Final Game 7 Observations

The Dolphins are enjoying a second consecutive day off following their 30-25 victory over the New York Jets, and before they begin their preparations for Sunday's game at New England, we take one final look at what happened at Giants Stadium.

-- Guess we have to start with Ted Ginn Jr., who almost assuredly will be named AFC Special Teams Player of the Week on Wednesday. His two touchdowns on kickoff returns was amazing enough, but it's even wilder when you consider that before he scored he was tackled by the opposing kicker, not once but twice.

-- After what he did on kickoff returns, there's been a call from some members of the media to have Ginn return punts as well. There's certainly some validity to that, particularly after Davone Bess muffed a punt against the Jets.

-- Speaking of Bess, he had easily the worst game of his young career against the Jets -- and it should have been even worse than it was. In addition to the muffed punt, Bess also dropped an easy pass in the middle of the field and he also fumbled after making a catch early in the fourth quarter. Bess, though, got a break because the Jets didn't challenge the ruling on the field that his knee was down. The Dolphins were very smart in running their next play very quickly, but Jets coach Rex Ryan said he didn't throw the challenge flag because one of his assistants upstairs told him a Dolphins player had recovered. Unless my eyes deceived me, it was a Jets player who recovered that loose ball.

-- One really bad decision by the Dolphins was going for it after scoring a touchdown to make it 30-19. Coach Tony Sparano tried to explain his rationale on Monday and went in a few different directions, but the bottom line is being up 12 or 13 doesn't make a difference in the fact your opponent still needs two touchdowns to beat you. At 11, though, the opponent needs only a touchdown and a field goal with at two-point conversion thrown in. Just look at the way the game played out. Had the Jets converted their two-point attempt following their last touchdown, they would have trailed 30-27 on their last drive and the game would have gone to overtime. Sorry, but that was the wrong call, black and white, crystal clear, not a doubt about it.

-- The defense gave up almost 400 yards, but there still were a few players who came up with good performances.
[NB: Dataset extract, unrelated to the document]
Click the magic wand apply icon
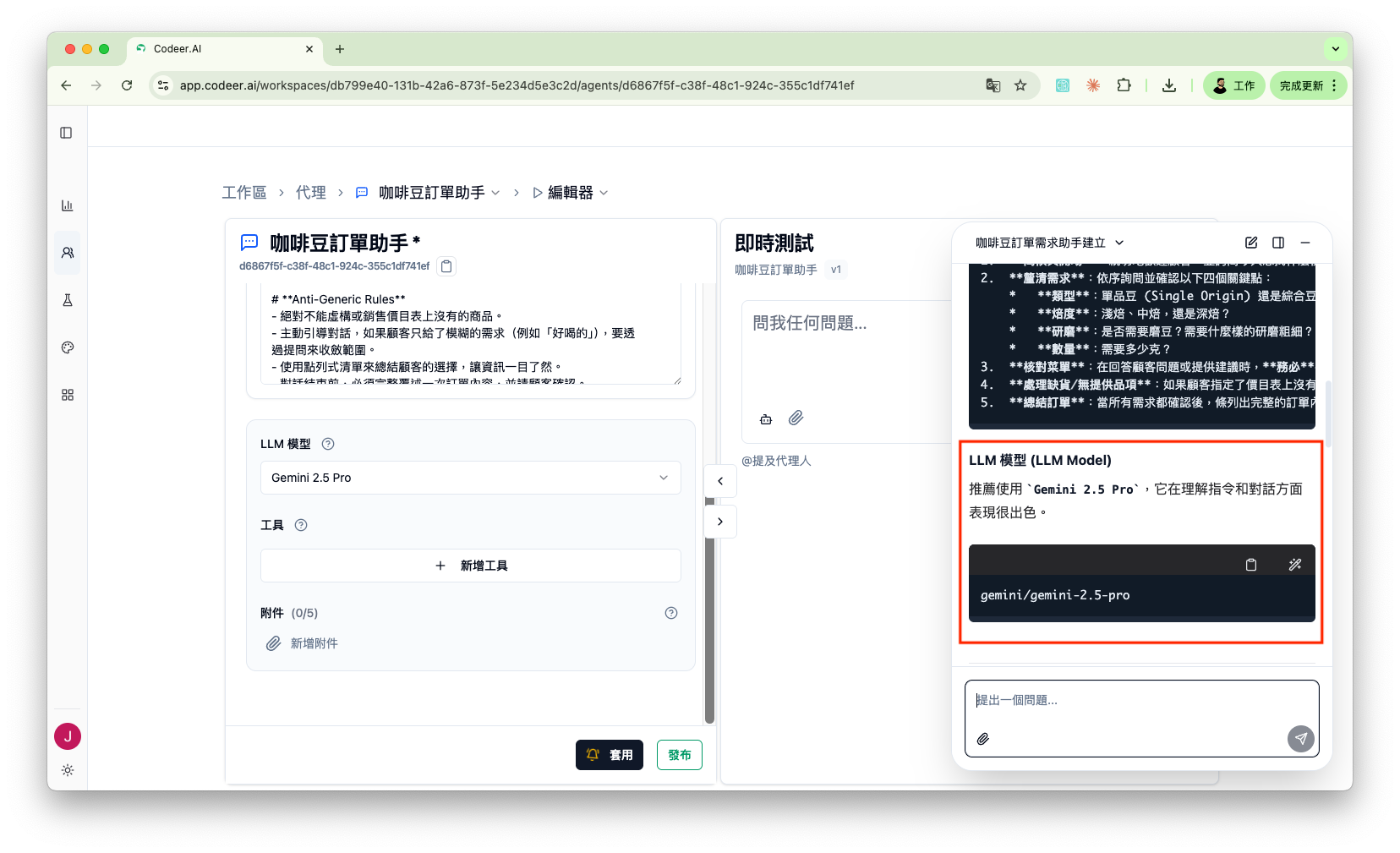 click(1294, 565)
You can start with nose tackle Paul Soliai, who was a factor against the run and who forced the fumble that Jason Taylor returned for a touchdown. Much-maligned safety Gibril Wilson also was very effective on the blitz. Finally, Reggie Torbor was very active starting in place of the injured Channing Crowder.

-- Back to Wilson, a lot of attention was paid to the fact the Dolphins started Vontae Davis at cornerback alongside fellow rookie Sean Smith, but the Dolphins also had changes in the starting lineup at both safety spots, with Nate Jones replacing Yeremiah Bell at strong safety and Chris Clemons replacing Wilson at free safety. In the end, everybody got a lot of playing time, so we're not sure whether calling the moves a demotion for Bell and Wilson would be justified.

-- The offense really was out of sync, and a big reason was the Wildcat being stuffed for a second consecutive week. We're getting close to the point where that's going to become a major concern.

-- As expected, Brian Hartline got the start at wide receiver instead of Ginn, but those who expected a major difference in production from the passing game had to be disappointed. But they shouldn't have been surprised. It doesn't really matter who starts, the Dolphins do not have an elite receiving corps.

-- Despite the problems on offense, the Dolphins still managed to reach 30 points for the fourth consecutive game, which tied a franchise best. We would challenge anyone, though, to come up with the last time a team scored 30 points with as low an offensive output as the Dolphins had Sunday (104 yards).

-- Doesn't matter how you do it, though, does it? Right, Rex Ryan?